--- WHAT TO WORK ON ---
Write out every line of the material below as a numbered list, skipping blank lines and leaving out the pictures.

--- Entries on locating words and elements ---
>>>
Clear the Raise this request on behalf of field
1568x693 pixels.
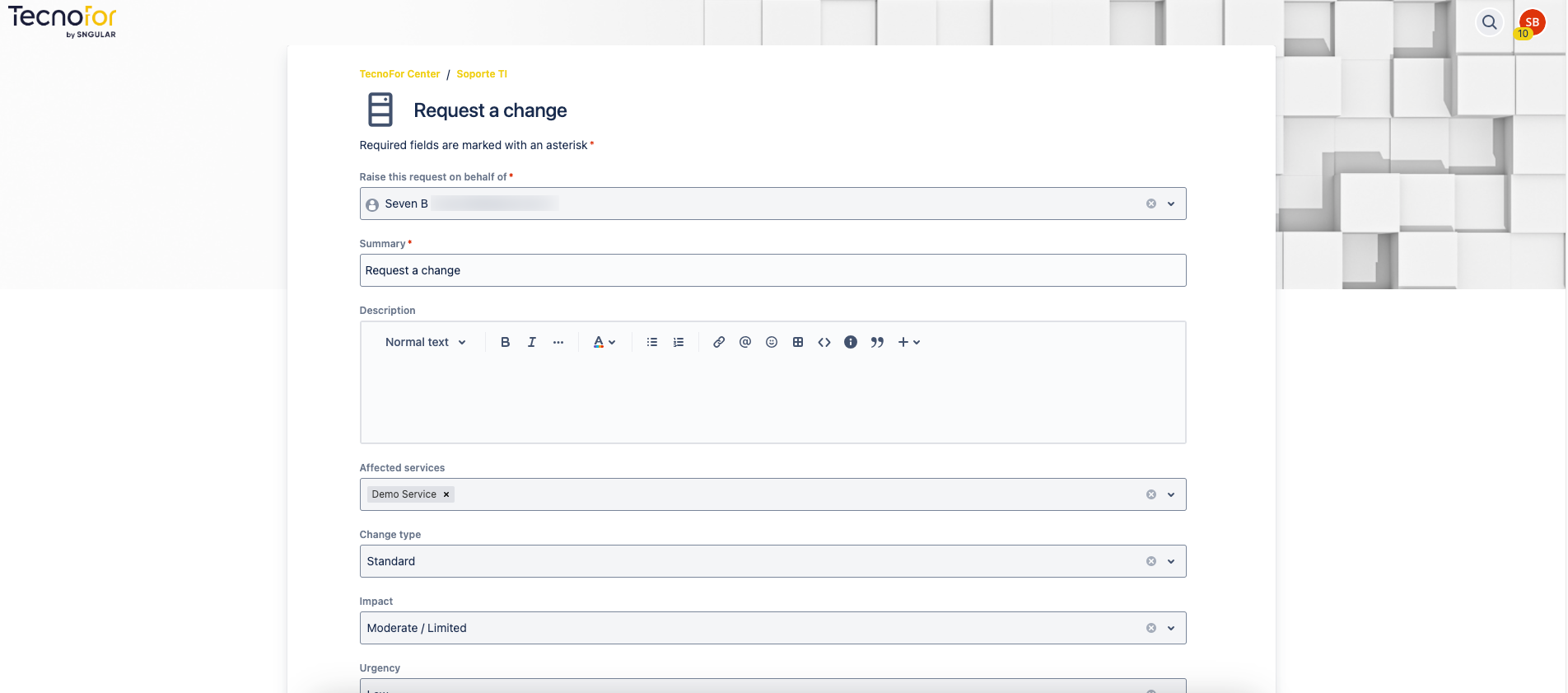(1151, 204)
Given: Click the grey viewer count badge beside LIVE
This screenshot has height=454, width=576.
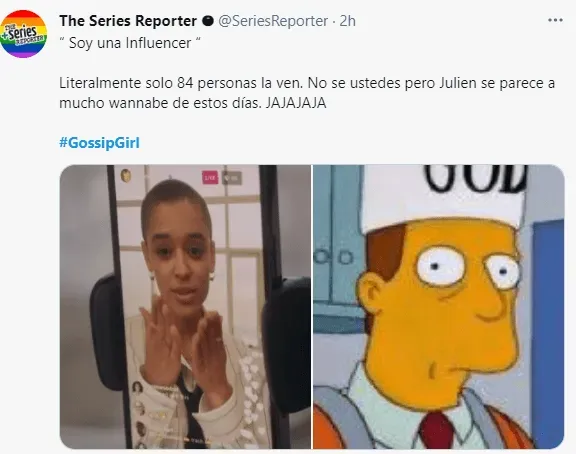Looking at the screenshot, I should tap(232, 178).
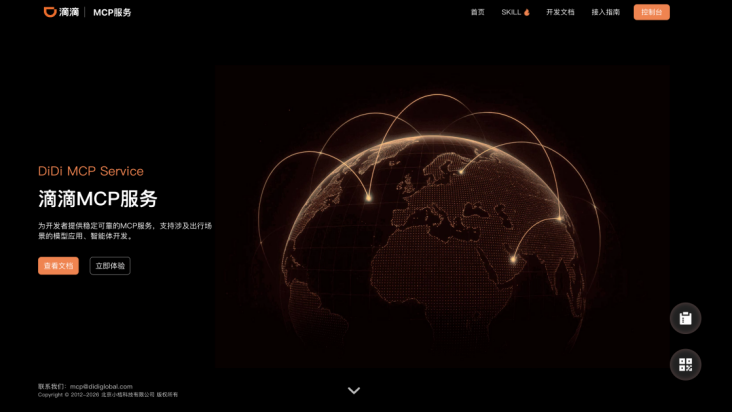Screen dimensions: 732x412
Task: Click the 滴滴 brand text in header
Action: tap(69, 13)
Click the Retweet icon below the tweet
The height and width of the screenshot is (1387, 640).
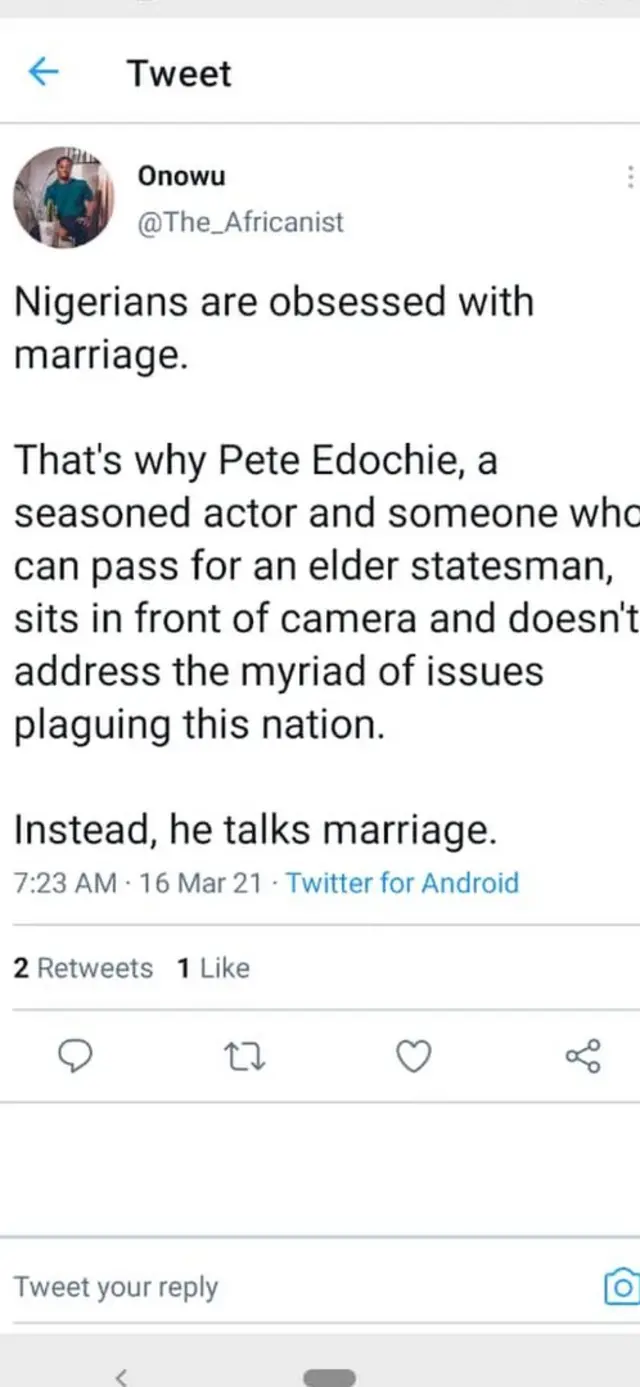pos(244,1056)
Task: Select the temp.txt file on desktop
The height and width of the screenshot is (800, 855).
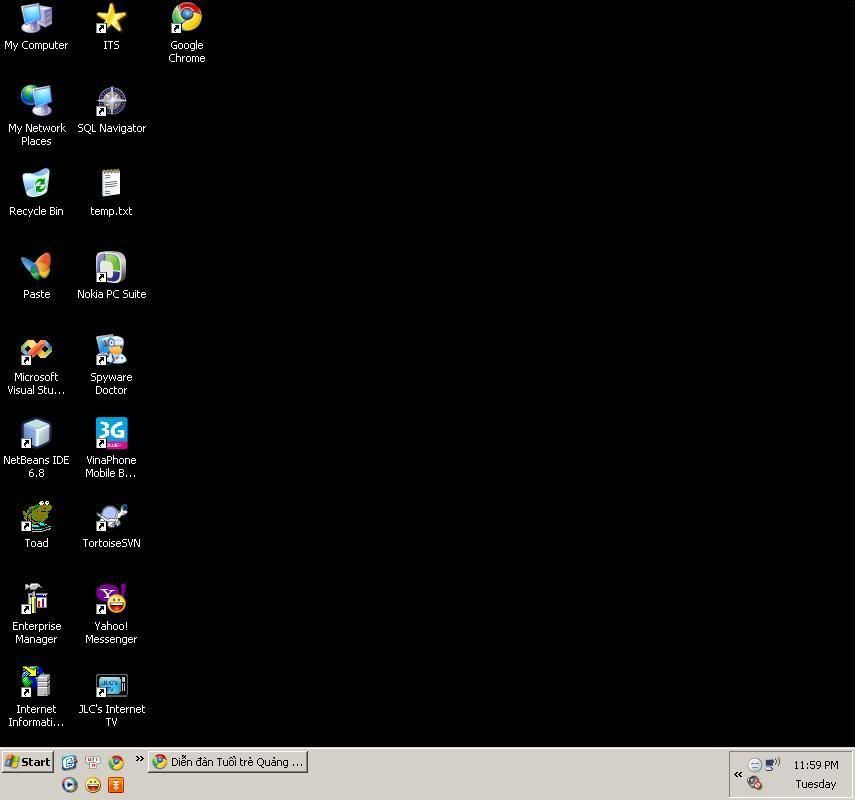Action: tap(111, 185)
<<<
--- WRITTEN SOLUTION ---
1. Clear the Raise this request on behalf of field
2. 1568x693 pixels.
3. (1151, 204)
4. Given: Click the grey viewer count badge beside LIVE
5. This screenshot has height=454, width=576.
6. Looking at the screenshot, I should tap(232, 178).
7. Screen dimensions: 732x412
8. Task: Click the 滴滴 brand text in header
9. Action: tap(69, 13)
10. Click the Retweet icon below the tweet
11. The height and width of the screenshot is (1387, 640).
12. pos(244,1056)
13. Task: Select the temp.txt file on desktop
14. The height and width of the screenshot is (800, 855).
15. Action: tap(111, 185)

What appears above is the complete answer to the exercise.